• _PROMPT_: After locating the line with "Viewport: 1568px width, 766px height." in the entries below, set down exactly that line and each one after it to the end, skipping pictures.

• _SOURCE MATERIAL_:
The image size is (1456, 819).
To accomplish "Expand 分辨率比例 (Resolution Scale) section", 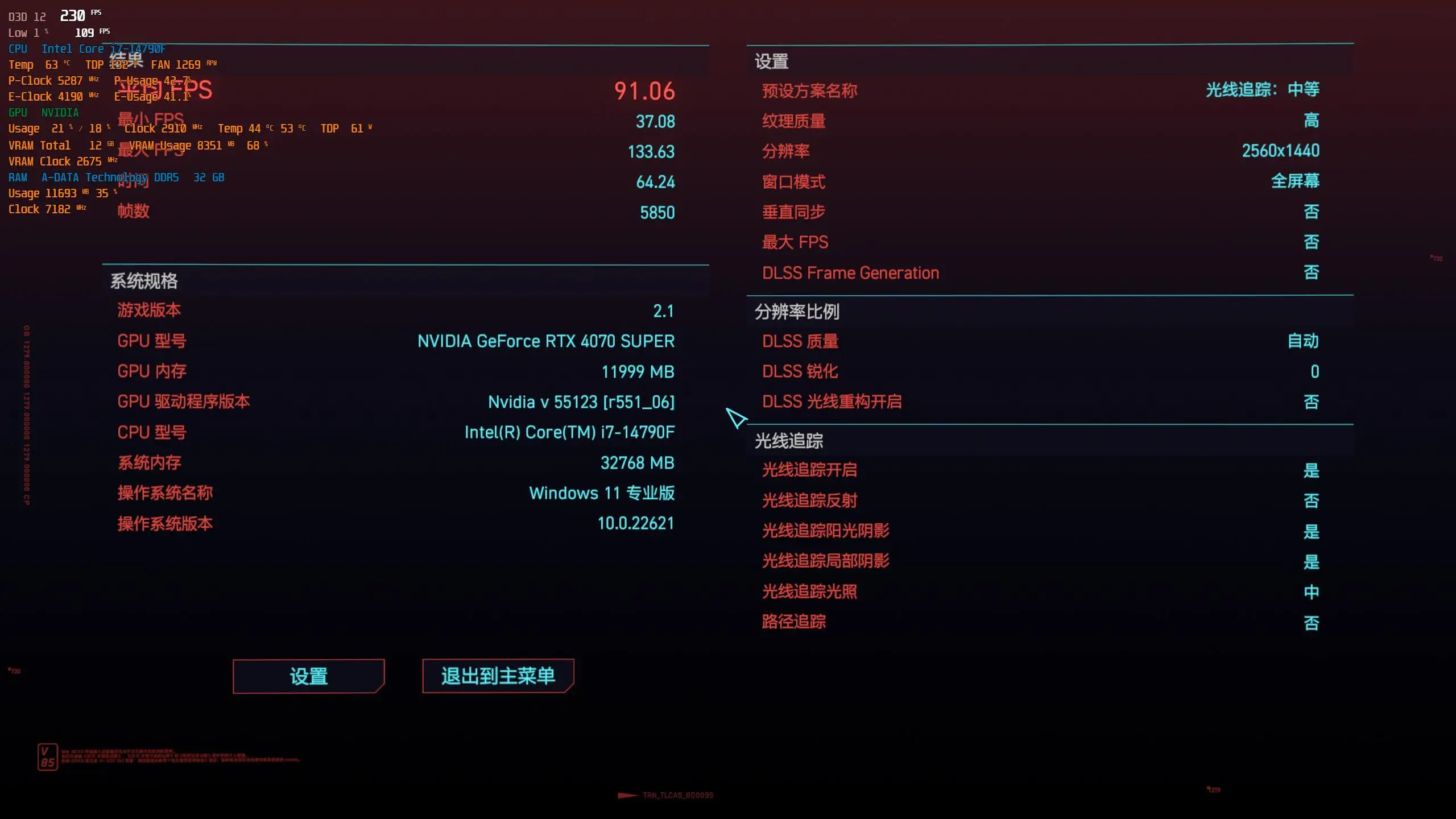I will coord(797,312).
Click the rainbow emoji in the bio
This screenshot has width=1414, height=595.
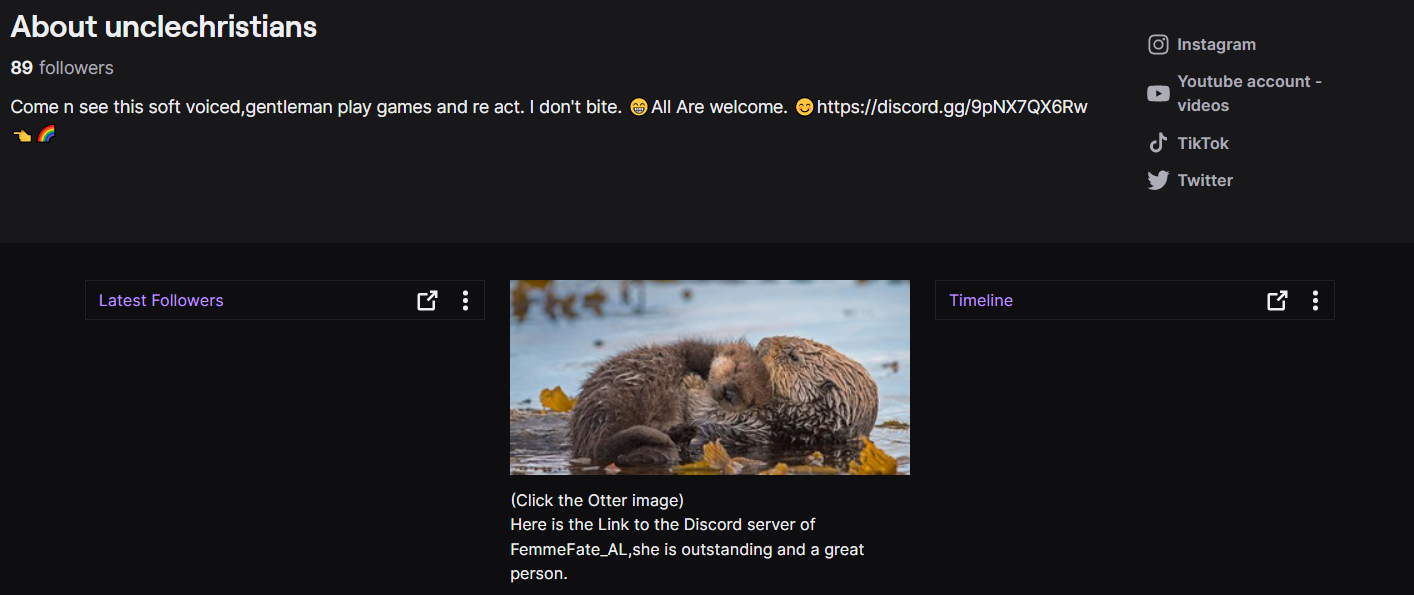tap(46, 133)
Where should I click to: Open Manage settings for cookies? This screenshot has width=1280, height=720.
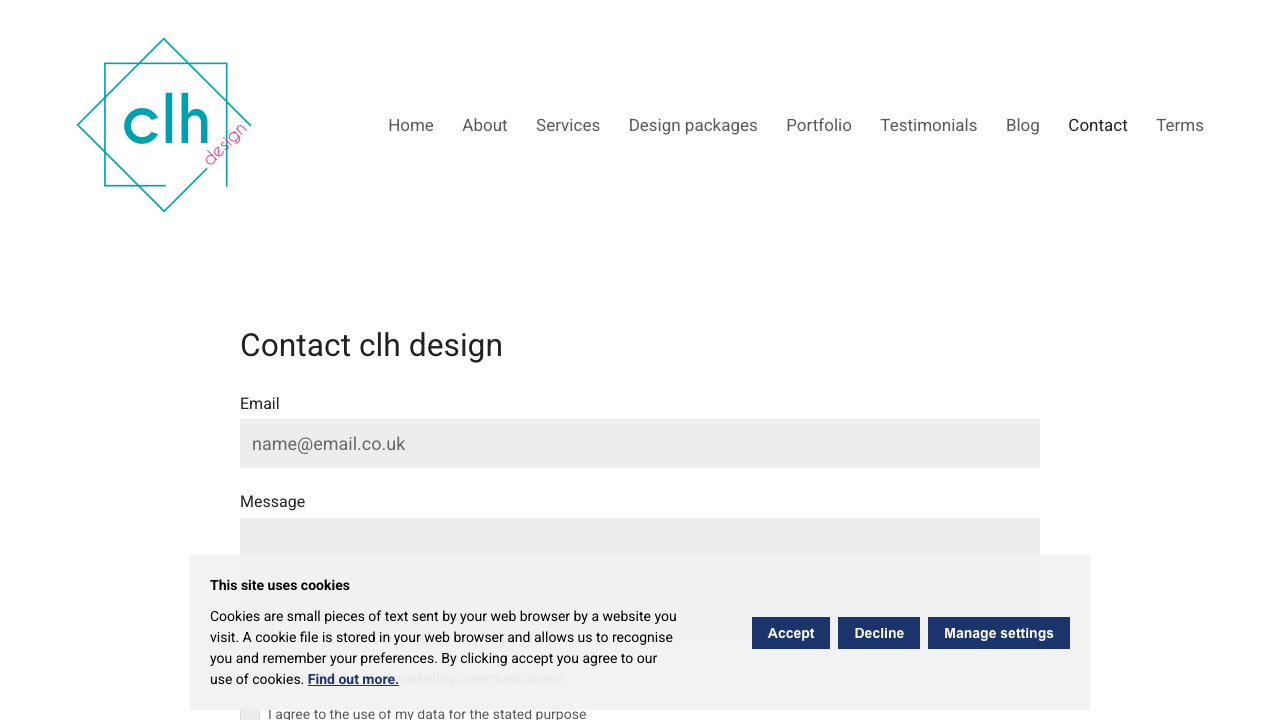[x=998, y=633]

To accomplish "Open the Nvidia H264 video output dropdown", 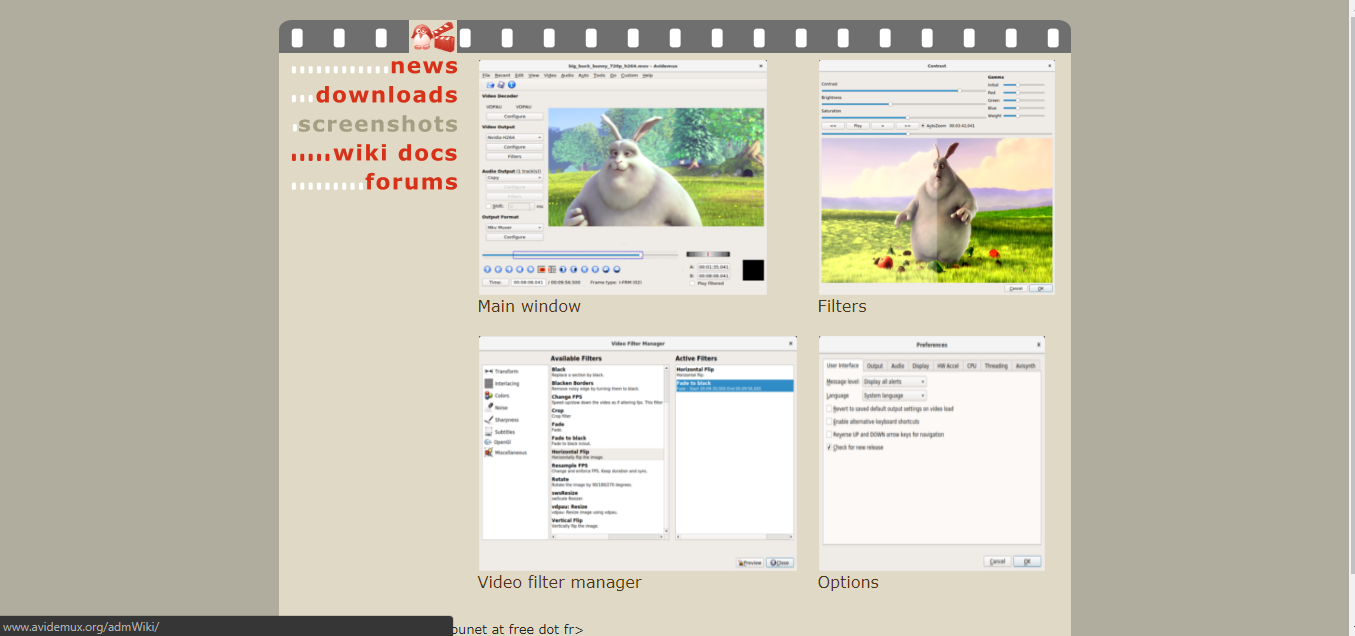I will coord(514,137).
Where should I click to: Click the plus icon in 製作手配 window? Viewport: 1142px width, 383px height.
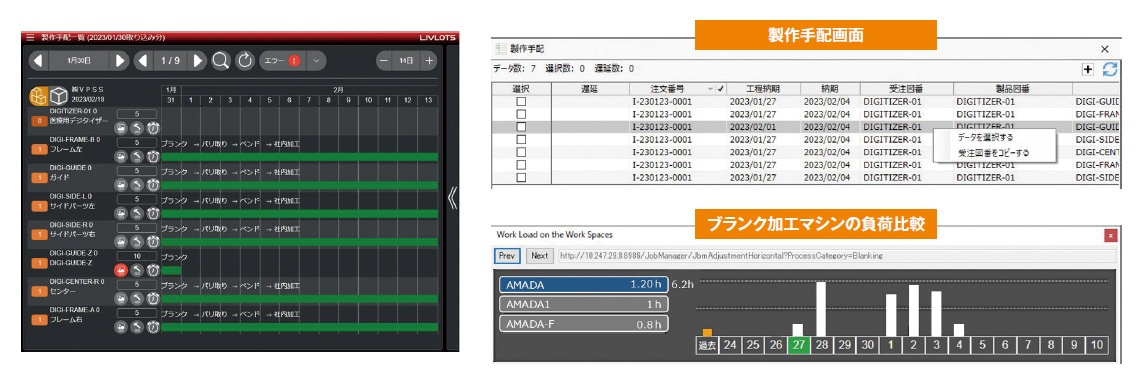(1088, 69)

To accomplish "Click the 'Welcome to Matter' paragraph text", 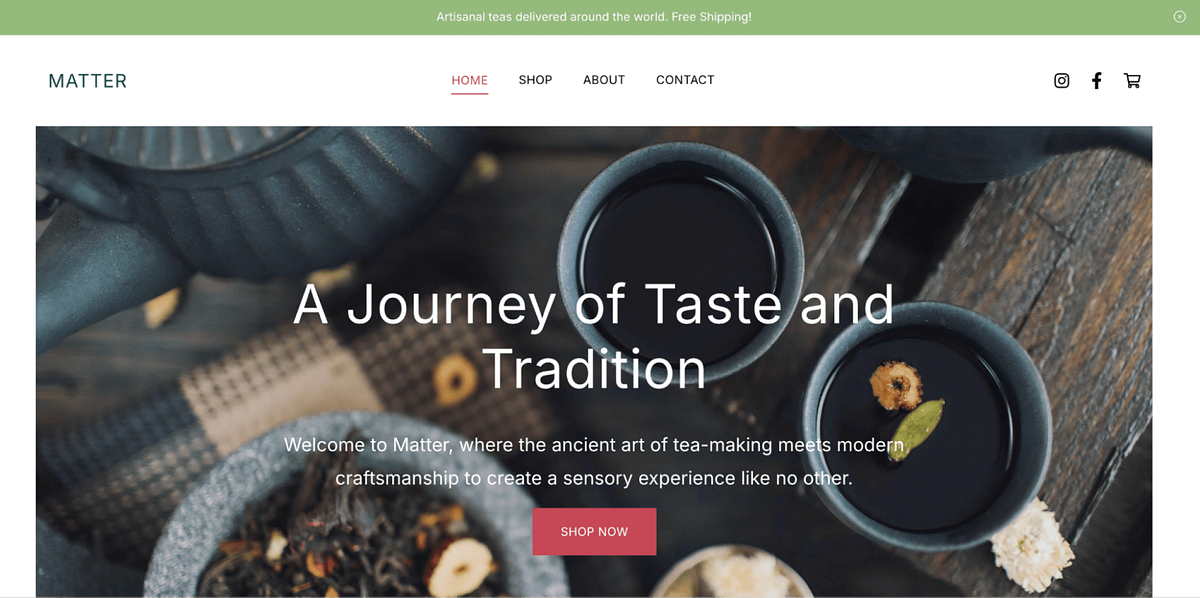I will [594, 461].
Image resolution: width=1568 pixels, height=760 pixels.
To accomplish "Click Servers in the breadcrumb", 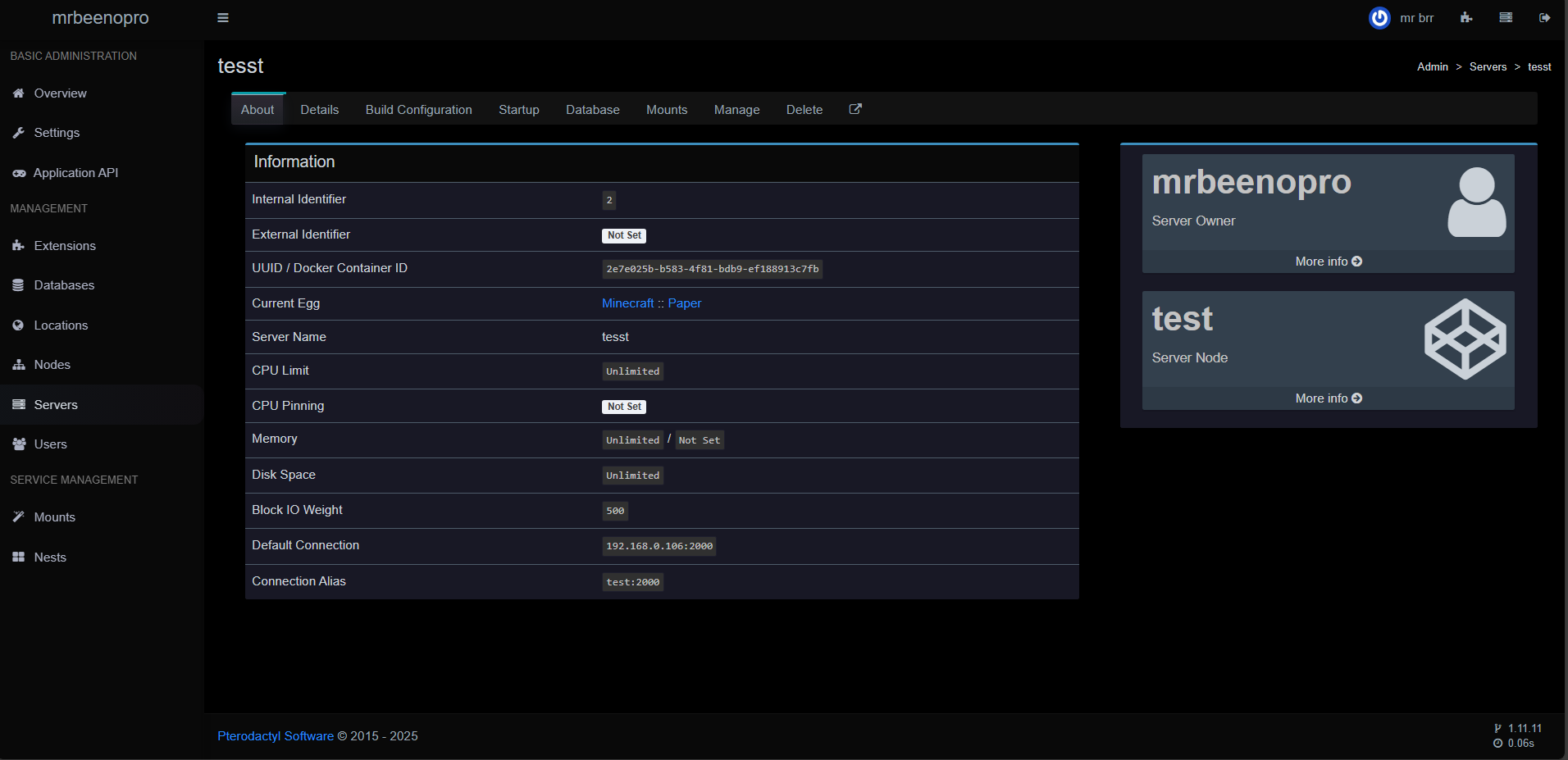I will pos(1488,67).
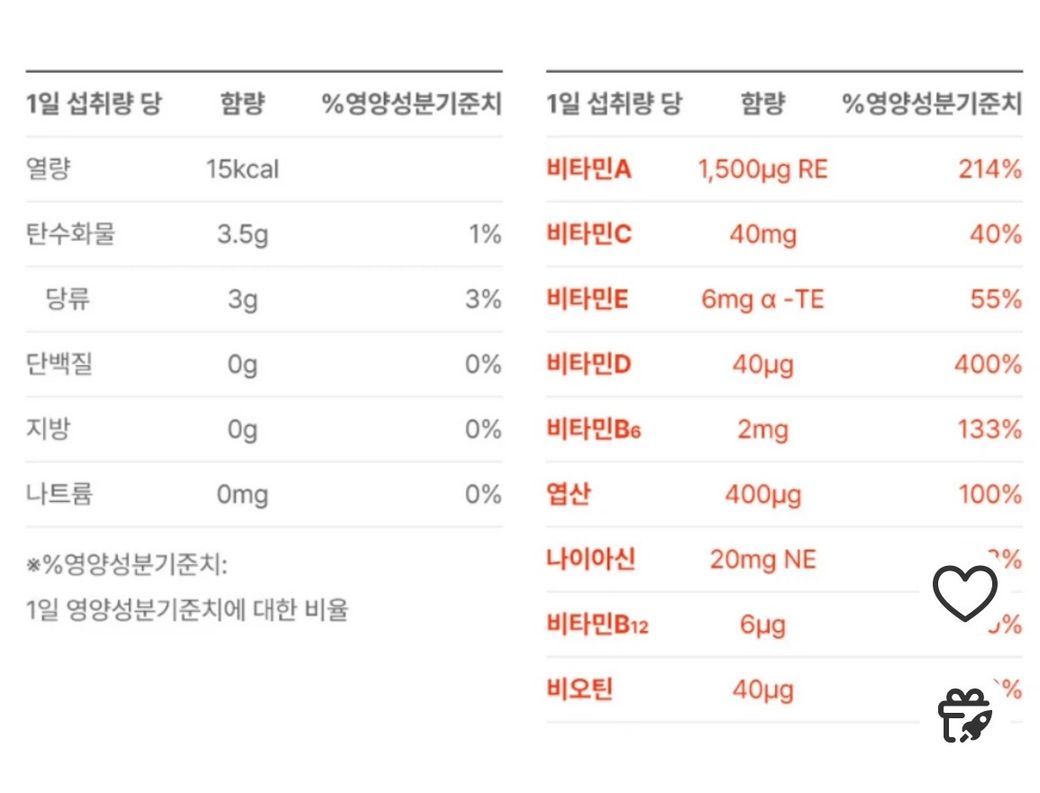
Task: Select the 비오틴 row label
Action: coord(580,689)
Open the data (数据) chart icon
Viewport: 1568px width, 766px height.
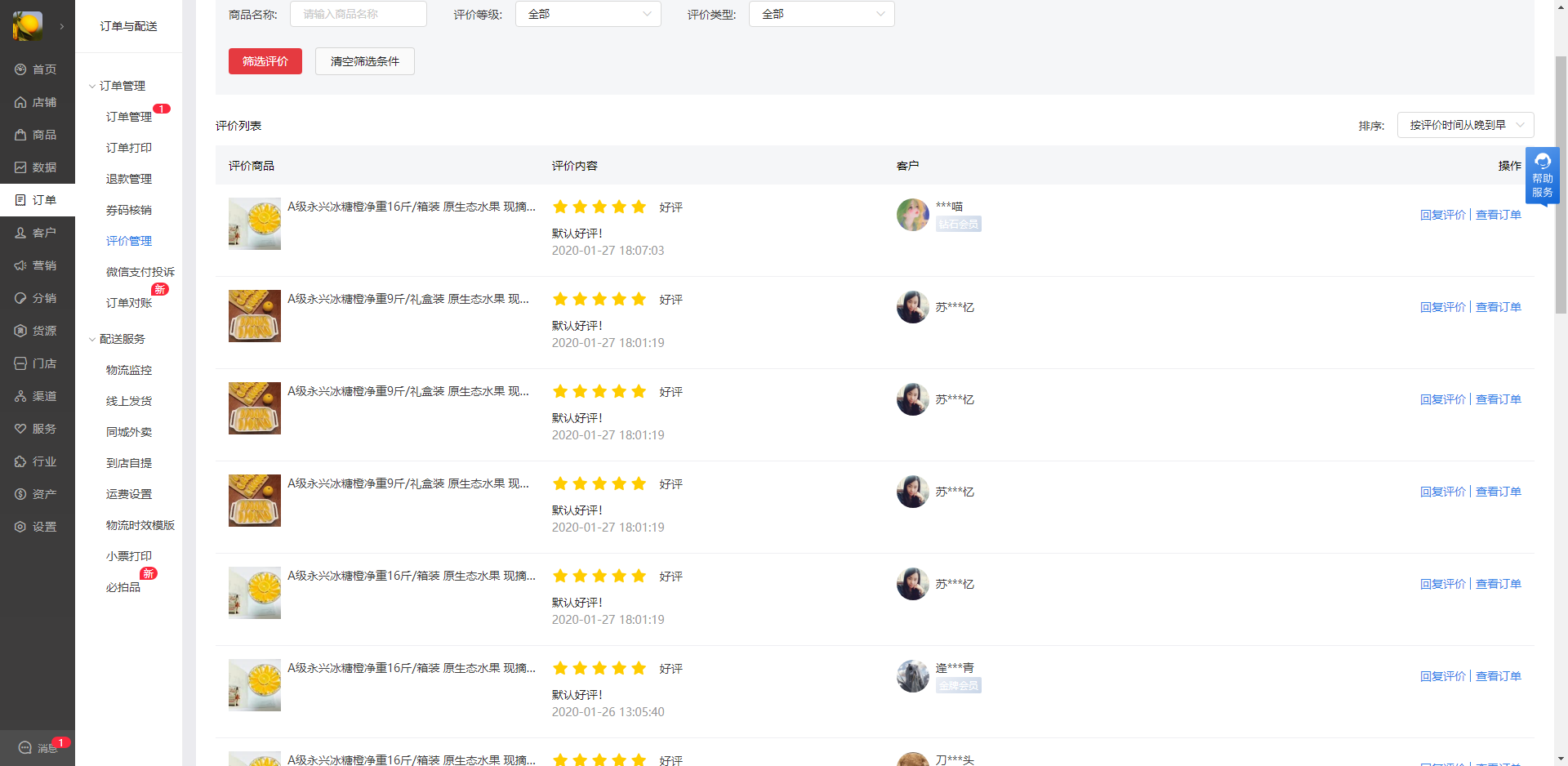pos(21,167)
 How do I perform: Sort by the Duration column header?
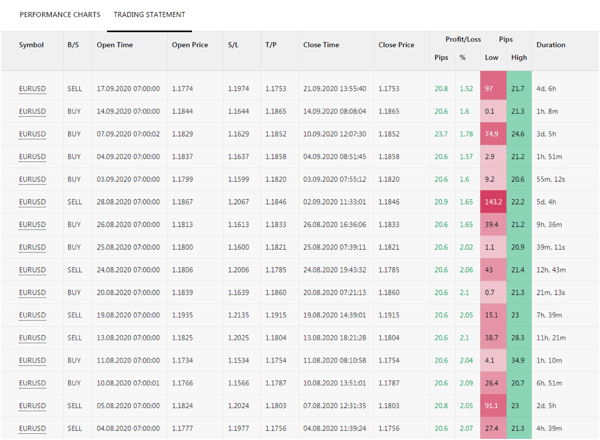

• _WORKED SOLUTION_:
Viewport: 1568px width, 766px height.
pos(21,167)
 How do I perform: Sort by the Duration column header?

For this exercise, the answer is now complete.